Quelque chose a changé dans son regard. Je ne suis pas très doué pour interpréter le langage non-verbal des gens, et si j'étais sûr de moi, je dirais qu'il a l'air anxieux. Je n'aime pas cette expression sur son visage.

« Pourquoi accepter ta présence, tu veux dire ?

- C'est moi qui accepte ta présence, idiot !

- D'accord, d'accord... Eh bien, je ne sais pas trop. C'est comme si j'avais besoin de te voir, de t'avoir près de moi. Comment dire... ? Je ne me sens pas bien quand tu n'es pas là, même si je suis entouré. Te voir me soulage. Et d'une certaine manière, le fait de faire tout cela avec toi me rend heureux, je suppose ? »

Je redresse la tête et vois son visage devenir cramoisi. Mince, il ne fait pas si chaud pourtant.

« Katsuki ? Tu es malade ? »

Il se retourne brusquement et marche si vite que j'ai cru qu'il partait en courant. Je le rattrape difficilement. Ai-je fait une boulette ? L'ai-je contrarié ?

« Katsuki, désolé, j'ai dit quelque chose qu'il ne fallait pas ?

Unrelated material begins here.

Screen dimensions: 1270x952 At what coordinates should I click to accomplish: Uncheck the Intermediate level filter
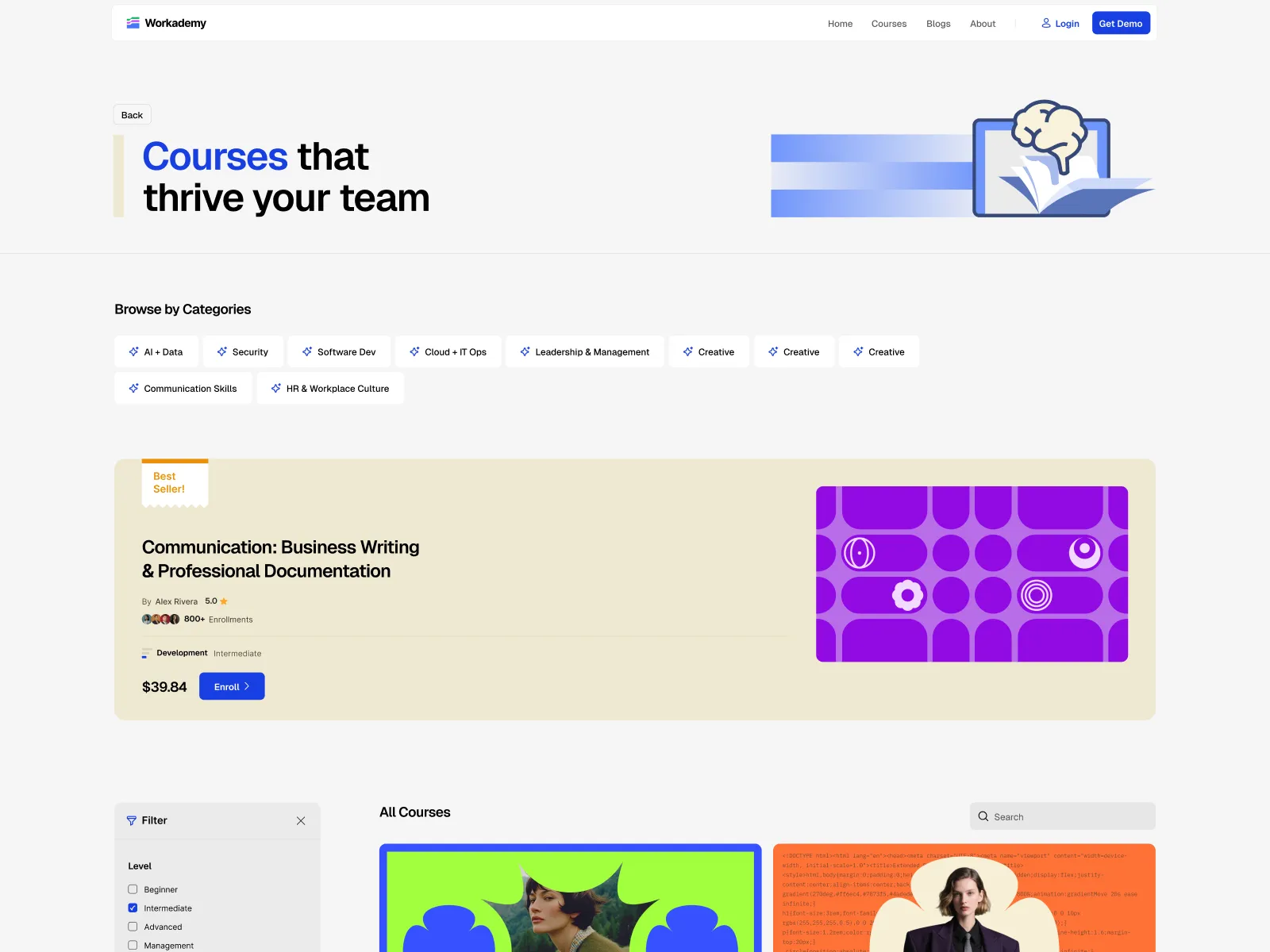pyautogui.click(x=133, y=908)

- La ferme, allons manger. »

Il entre dans un restaurant spécialisé dans les bentos, et je le suis. Pourquoi il réagit toujours comme cela quand je lui parle un peu ? J'ai l'impression qu'il veut éviter de donner suite à la conversation. Qu'ai-je dit de mal ? Je ne pense pas avoir insulté son égo... Et si c'était le cas, il m'aurait insulté à son tour. Alors pourquoi partir si subitement ? Un serveur vient prendre notre commande avant même que je ne m'installe devant Bakugou, et je regarde mon ami en silence. Lui, évite de croiser mon regard, et semble préoccupé.

« À quoi tu penses ?

- Pas grand-chose.

- Tu fais ta tête du je-pense-à-des-trucs-qui-m'agacent. »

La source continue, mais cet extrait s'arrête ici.